--- Material for this exercise ---
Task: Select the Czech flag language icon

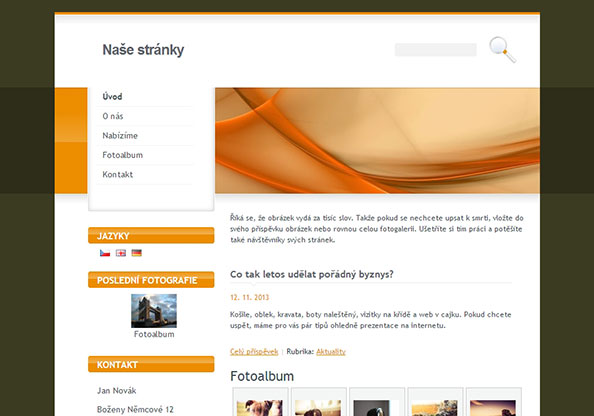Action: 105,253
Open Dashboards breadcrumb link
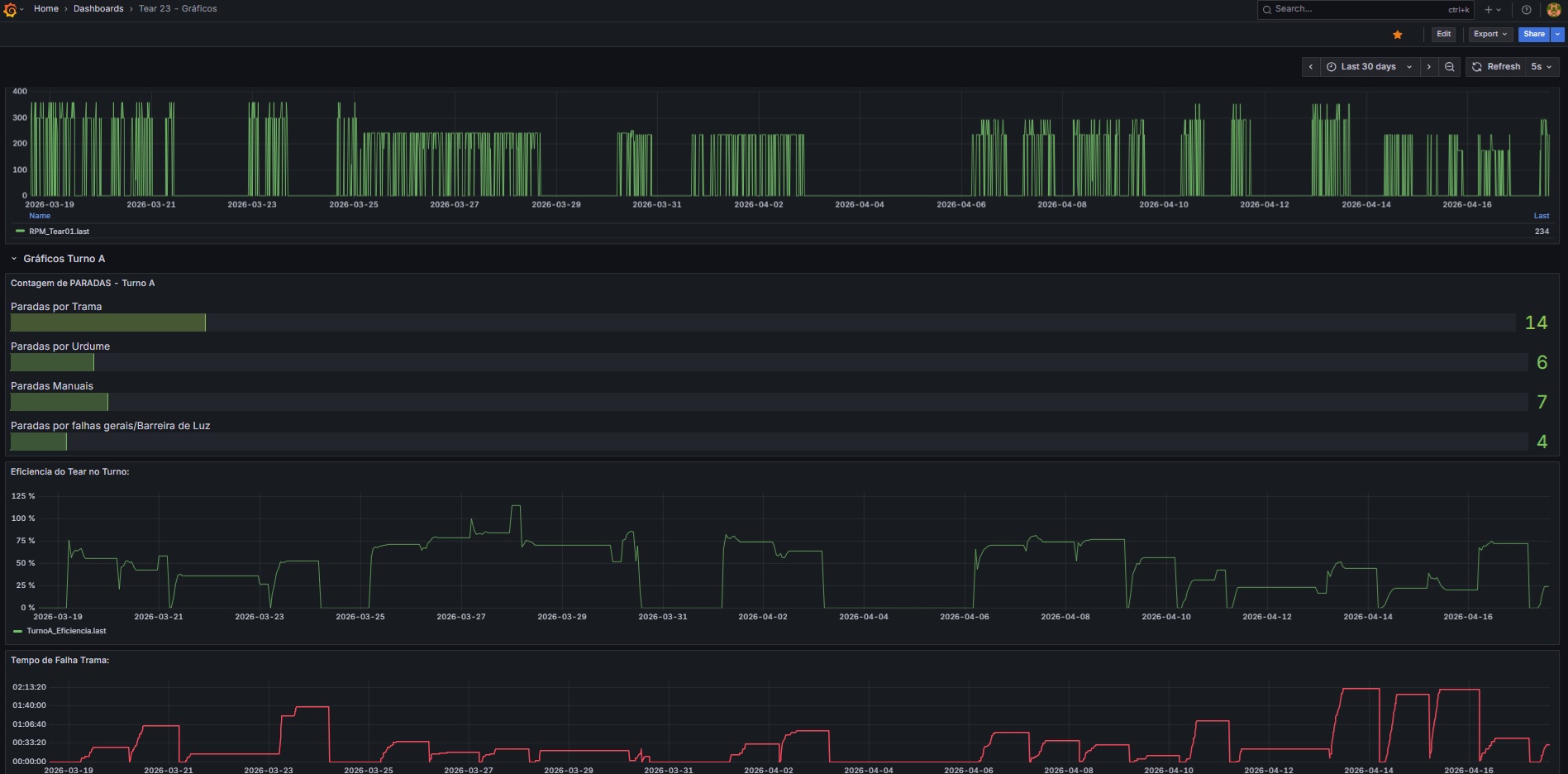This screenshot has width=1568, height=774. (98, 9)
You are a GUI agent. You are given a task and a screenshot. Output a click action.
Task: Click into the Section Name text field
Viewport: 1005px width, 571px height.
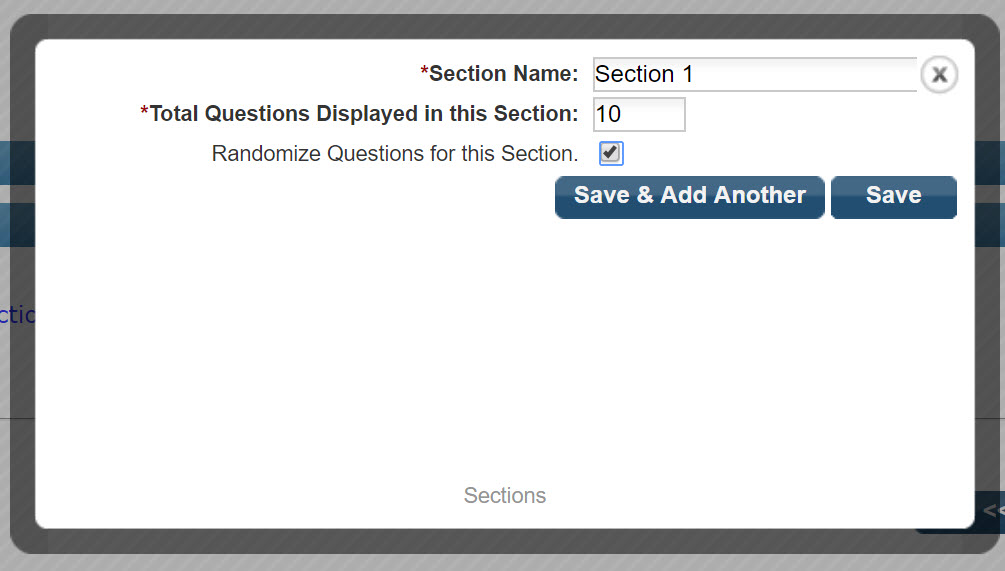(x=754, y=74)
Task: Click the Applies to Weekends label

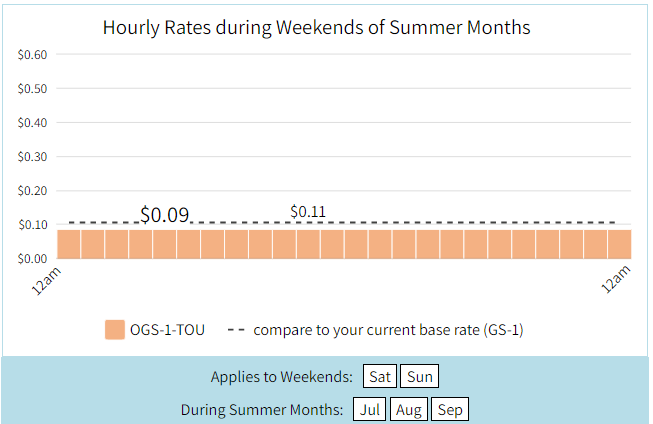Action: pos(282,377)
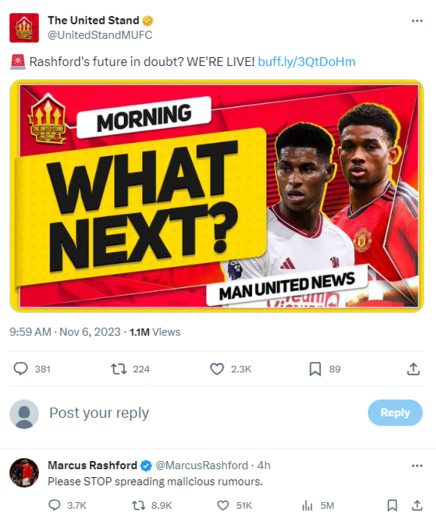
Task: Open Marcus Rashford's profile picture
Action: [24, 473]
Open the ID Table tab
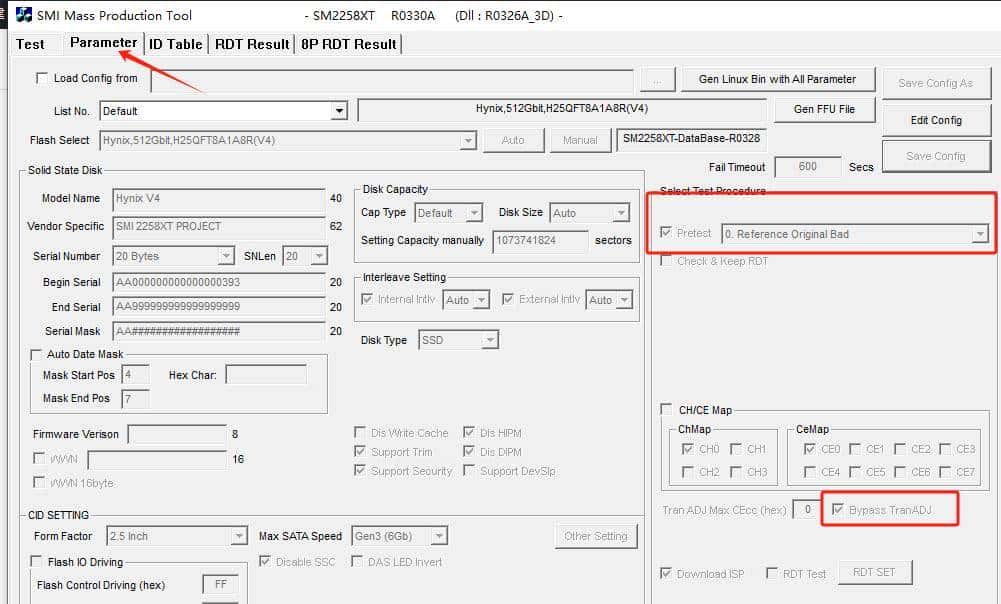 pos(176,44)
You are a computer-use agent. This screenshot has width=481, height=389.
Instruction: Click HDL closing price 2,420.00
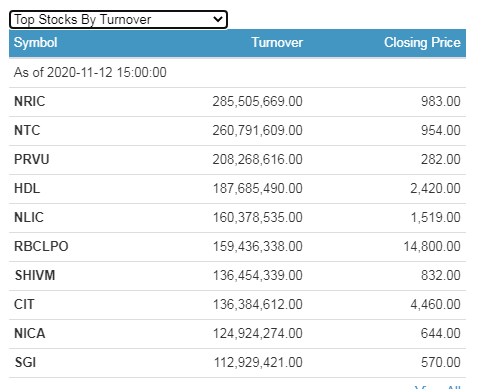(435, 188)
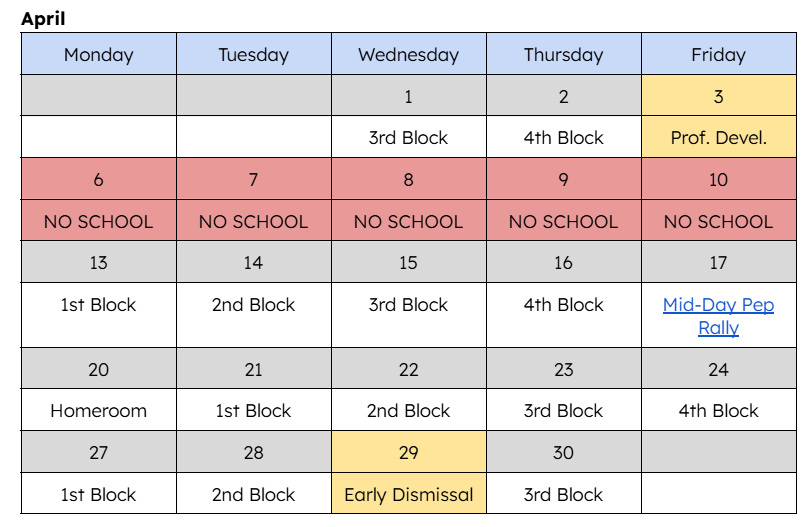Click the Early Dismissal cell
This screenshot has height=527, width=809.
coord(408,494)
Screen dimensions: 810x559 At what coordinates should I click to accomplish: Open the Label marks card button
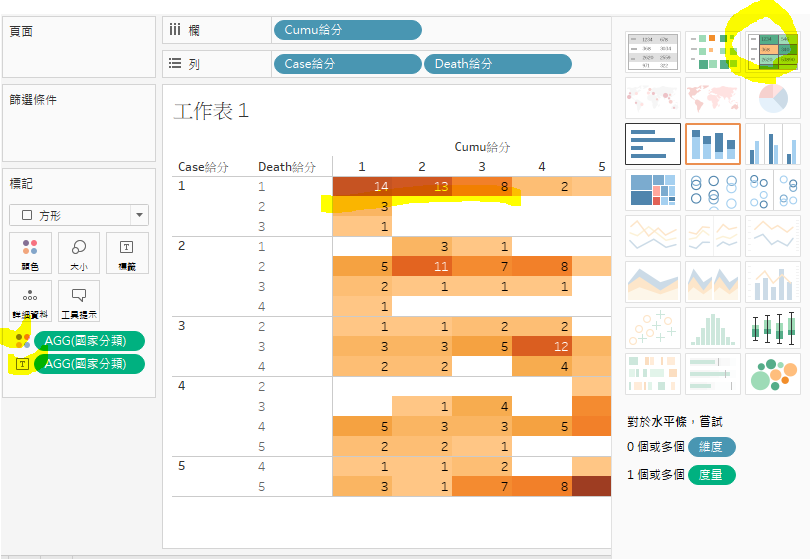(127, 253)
---
> **Your objective**
Examine the entries and report how many of their lines contain the string "agent", giving no more than the number.

> **Response to this task**
2